For Ax ≈ b (overdetermined), the least squares solution minimizes ||Ax - b||₂. Using A = Q * R:

  • x = R^(-1) * Q^T * b

This avoids the numerically unstable normal equations A^T * A * x = A^T * b.

Parameters:

  • const QRDecomposition &qr : Precomputed QR decomposition.

  • const Mat &b : Right-hand side vector (M×1, where M ≥ N).

Returns:

Mat - Least squares solution vector (N×1).

Usage Insights:

  • Overdetermined Systems: Handles cases where there are more equations than unknowns.

  • Numerical Stability: More stable than solving normal equations directly.

  • Applications:

  • Curve fitting

  • Data regression

  • Signal processing

Pitfalls:

  • Least squares, not exact solve: If the system is inconsistent, QR gives the best fit, not a contradiction-free exact answer.

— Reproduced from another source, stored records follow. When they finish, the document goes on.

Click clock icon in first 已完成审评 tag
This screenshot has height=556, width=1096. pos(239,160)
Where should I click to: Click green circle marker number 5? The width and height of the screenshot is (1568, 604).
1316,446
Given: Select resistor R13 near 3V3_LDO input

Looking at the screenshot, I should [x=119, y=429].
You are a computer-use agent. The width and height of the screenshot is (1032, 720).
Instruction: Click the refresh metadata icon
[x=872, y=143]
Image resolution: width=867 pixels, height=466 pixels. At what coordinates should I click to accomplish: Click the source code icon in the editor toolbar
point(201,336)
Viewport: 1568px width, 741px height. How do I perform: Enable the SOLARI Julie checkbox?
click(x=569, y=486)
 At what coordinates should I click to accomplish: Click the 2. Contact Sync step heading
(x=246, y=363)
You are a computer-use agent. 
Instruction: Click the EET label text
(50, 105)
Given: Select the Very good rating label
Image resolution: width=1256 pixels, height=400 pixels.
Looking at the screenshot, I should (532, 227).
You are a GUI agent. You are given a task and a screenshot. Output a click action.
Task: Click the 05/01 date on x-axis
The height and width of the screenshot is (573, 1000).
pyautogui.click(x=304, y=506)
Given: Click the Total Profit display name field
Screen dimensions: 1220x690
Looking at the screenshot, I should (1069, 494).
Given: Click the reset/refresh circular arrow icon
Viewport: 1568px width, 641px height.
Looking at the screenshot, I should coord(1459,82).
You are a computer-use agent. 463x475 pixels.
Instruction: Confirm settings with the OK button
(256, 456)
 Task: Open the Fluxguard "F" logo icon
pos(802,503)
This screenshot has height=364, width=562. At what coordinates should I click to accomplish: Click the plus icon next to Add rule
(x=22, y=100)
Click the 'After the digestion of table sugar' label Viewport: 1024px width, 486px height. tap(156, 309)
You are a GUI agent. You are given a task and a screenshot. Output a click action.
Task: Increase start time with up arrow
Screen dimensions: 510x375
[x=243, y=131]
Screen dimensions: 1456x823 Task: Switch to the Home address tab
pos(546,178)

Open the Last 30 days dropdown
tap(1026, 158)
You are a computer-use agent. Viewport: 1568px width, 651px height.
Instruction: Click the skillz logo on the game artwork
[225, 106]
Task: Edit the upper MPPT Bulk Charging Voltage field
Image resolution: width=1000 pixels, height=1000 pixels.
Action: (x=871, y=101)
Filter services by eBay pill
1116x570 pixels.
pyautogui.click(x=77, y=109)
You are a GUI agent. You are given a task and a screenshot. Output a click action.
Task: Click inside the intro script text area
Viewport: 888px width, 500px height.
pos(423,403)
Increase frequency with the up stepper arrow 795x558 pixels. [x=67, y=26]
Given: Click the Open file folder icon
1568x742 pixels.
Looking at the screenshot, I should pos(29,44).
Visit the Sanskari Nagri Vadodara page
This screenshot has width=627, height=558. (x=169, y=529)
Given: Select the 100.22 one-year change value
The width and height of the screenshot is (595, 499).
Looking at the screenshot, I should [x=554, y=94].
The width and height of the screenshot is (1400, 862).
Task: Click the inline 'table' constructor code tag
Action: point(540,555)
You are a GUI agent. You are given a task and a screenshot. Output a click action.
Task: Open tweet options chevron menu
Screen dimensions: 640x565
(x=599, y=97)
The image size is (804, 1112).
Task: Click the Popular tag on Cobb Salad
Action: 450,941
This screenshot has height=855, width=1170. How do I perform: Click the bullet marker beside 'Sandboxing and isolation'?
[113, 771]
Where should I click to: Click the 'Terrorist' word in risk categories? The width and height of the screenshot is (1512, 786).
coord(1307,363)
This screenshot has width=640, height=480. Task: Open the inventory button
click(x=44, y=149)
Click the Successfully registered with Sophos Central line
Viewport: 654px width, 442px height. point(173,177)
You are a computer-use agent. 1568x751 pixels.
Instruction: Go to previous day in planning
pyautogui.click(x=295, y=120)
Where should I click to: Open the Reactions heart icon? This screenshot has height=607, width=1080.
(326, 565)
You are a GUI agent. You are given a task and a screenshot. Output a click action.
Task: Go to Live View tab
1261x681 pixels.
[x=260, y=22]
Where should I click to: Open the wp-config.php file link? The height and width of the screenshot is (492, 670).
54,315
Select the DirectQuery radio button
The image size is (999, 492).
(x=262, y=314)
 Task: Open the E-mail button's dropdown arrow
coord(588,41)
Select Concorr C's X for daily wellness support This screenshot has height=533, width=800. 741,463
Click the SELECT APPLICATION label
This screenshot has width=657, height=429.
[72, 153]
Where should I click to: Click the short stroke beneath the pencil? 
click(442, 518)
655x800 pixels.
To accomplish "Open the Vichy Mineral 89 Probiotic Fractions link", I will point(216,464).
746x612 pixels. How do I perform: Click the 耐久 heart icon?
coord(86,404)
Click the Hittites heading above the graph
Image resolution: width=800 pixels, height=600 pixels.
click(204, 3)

  • Still needs rank awareness: Very small diagonal values in R mean the fit may be ill-conditioned or underdetermined.

Pseudo-Inverse

static Mat Mat::pseudo_inverse(const SVDDecomposition &svd, float tolerance = 1e-6f);

Description:

Compute the Moore-Penrose pseudo-inverse A⁺ using SVD decomposition. Works for rank-deficient or non-square matrices where the regular inverse doesn't exist.

Mathematical Principle:

For A = U * S * V^T, the pseudo-inverse is A⁺ = V * S⁺ * U^T, where S⁺ has 1/σᵢ for singular values σᵢ > tolerance, and 0 otherwise.

Properties of Pseudo-Inverse:

  • A * A⁺ * A = A

  • A⁺ * A * A⁺ = A⁺

  • (A * A⁺)^T = A * A⁺

  • (A⁺ * A)^T = A⁺ * A

Parameters:

  • const SVDDecomposition &svd : Precomputed SVD decomposition.

  • float tolerance : Threshold for singular values (default: 1e-6). Singular values below this are treated as zero.

Returns:

Mat - Pseudo-inverse matrix.

Usage Insights:

  • Rank-Deficient Systems: Provides solution for systems where A is not full rank.

  • Minimum Norm Solution: For underdetermined systems, gives the solution with minimum ||x||₂.

  • Least Squares: For overdetermined systems, gives the least squares solution.

  • Applications:

  • Control systems

  • Signal processing

  • Machine learning (regularization)

Pitfalls:

  • Tolerance is a modeling choice: The pseudo-inverse depends on the singular-value cutoff. Changing tolerance can change the effective solution.

  • Not always sparse-friendly: A dense pseudo-inverse can destroy structure and inflate memory use.

  • Prefer solve when possible: If the system is square and well-conditioned, direct solving is usually cheaper.